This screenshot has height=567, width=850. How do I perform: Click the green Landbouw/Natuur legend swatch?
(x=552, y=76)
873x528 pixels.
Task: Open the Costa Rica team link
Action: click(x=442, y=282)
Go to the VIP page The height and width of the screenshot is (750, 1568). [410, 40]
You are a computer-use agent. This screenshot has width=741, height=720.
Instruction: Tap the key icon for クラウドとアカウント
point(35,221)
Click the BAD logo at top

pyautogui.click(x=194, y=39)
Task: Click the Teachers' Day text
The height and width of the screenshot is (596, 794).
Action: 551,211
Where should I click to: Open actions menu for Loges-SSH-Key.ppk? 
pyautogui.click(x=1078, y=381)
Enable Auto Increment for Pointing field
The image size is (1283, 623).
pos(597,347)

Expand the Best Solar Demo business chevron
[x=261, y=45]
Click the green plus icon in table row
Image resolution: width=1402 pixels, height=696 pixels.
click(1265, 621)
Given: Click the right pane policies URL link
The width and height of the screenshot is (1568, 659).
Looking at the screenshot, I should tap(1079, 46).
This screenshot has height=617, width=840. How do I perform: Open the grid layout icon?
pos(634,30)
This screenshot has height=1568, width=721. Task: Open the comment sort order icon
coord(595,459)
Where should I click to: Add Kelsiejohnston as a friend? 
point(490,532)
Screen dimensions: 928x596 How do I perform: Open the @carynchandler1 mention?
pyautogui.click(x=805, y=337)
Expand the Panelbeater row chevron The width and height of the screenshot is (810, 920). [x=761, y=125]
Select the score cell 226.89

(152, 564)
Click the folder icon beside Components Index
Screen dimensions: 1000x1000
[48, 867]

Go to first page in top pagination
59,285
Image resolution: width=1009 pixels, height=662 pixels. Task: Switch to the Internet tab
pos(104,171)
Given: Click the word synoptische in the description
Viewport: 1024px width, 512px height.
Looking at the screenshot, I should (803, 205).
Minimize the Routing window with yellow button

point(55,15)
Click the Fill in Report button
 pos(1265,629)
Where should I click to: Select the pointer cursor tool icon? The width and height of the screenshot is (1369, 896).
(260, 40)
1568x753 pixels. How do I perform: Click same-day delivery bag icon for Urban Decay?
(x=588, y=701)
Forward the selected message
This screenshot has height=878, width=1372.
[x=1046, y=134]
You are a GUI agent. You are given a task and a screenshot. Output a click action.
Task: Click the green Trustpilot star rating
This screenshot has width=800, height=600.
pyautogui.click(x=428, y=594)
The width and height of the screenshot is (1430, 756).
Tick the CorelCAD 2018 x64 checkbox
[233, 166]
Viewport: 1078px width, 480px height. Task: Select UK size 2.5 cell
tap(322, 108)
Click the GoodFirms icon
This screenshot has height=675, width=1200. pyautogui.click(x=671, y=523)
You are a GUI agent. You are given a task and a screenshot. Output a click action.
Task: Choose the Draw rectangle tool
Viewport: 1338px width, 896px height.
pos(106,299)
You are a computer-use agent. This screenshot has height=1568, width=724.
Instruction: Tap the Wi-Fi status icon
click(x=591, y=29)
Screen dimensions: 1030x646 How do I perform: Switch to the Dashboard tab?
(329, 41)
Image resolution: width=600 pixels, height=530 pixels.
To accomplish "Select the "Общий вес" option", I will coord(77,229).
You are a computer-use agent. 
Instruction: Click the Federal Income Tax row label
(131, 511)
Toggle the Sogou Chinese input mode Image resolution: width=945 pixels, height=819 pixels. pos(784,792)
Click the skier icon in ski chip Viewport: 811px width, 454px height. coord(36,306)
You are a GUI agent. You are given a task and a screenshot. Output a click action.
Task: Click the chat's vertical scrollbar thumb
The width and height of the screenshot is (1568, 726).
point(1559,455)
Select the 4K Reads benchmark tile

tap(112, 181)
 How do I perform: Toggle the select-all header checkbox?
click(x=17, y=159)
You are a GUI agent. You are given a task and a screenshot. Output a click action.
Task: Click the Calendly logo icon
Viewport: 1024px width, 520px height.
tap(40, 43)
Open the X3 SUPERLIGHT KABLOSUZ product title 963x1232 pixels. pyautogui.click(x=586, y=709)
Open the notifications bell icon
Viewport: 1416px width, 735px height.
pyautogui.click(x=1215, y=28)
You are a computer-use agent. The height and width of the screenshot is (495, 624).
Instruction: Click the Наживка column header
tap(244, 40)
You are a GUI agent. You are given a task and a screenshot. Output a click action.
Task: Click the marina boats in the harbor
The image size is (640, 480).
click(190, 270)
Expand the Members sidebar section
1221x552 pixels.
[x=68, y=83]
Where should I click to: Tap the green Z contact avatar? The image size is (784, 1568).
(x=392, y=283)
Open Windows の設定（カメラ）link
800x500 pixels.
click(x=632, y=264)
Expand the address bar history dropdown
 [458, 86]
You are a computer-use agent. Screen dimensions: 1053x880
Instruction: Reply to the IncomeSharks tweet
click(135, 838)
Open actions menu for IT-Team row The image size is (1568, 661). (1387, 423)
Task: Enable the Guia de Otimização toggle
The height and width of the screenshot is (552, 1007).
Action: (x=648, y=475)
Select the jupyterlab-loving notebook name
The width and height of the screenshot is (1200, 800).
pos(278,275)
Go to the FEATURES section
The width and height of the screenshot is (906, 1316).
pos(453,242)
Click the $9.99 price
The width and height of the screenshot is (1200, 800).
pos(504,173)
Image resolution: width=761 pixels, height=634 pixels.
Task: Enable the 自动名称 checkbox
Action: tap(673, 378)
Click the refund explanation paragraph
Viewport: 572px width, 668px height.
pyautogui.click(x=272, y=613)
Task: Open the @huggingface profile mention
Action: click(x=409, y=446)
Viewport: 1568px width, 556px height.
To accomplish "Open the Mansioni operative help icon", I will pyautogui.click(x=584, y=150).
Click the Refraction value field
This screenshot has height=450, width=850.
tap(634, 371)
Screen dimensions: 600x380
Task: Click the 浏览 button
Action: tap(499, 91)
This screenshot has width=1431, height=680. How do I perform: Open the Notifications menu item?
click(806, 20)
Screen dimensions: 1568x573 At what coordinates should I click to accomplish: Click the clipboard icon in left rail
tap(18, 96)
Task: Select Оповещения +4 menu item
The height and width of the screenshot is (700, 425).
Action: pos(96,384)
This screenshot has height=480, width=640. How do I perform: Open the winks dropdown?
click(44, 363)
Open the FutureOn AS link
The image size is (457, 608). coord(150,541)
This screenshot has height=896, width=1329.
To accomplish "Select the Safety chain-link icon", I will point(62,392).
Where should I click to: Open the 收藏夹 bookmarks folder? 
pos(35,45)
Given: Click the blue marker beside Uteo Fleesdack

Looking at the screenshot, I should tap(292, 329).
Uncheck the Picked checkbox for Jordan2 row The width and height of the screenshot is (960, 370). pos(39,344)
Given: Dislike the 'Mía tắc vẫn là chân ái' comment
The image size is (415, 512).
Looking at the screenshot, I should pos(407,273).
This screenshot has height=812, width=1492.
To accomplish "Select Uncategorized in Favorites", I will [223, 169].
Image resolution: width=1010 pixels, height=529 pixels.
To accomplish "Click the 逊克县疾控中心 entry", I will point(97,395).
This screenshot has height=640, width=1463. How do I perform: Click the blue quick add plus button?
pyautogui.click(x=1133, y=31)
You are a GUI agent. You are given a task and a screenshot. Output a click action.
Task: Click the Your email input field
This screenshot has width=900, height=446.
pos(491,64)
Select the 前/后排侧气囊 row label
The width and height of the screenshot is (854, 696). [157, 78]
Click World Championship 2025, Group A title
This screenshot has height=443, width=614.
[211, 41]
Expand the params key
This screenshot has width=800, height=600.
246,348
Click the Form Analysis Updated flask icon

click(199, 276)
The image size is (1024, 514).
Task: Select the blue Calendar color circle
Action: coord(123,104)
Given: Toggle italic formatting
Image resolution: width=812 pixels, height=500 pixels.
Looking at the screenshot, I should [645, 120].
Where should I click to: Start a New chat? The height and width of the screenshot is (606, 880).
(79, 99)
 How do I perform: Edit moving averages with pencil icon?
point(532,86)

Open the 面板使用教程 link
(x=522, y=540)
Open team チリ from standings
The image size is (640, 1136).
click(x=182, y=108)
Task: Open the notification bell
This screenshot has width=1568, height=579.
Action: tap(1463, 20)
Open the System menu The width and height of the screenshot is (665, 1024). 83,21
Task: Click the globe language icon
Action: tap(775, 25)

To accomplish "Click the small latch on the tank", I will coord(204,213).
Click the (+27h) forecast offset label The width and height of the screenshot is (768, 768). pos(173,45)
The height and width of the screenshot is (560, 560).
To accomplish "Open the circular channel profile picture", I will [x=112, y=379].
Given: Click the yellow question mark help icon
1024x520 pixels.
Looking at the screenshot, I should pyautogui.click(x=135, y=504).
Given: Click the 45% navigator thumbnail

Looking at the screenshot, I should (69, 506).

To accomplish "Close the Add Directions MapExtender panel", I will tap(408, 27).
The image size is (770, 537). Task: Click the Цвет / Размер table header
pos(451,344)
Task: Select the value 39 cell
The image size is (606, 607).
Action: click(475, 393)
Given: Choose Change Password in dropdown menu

========

_WHAT NEEDS TO BE DONE:_ Your answer should hold every line of the entries that contains the string "Choose".

_EXERCISE SOLUTION:_
Task: Choose the Draw rectangle tool
Given: Choose Change Password in dropdown menu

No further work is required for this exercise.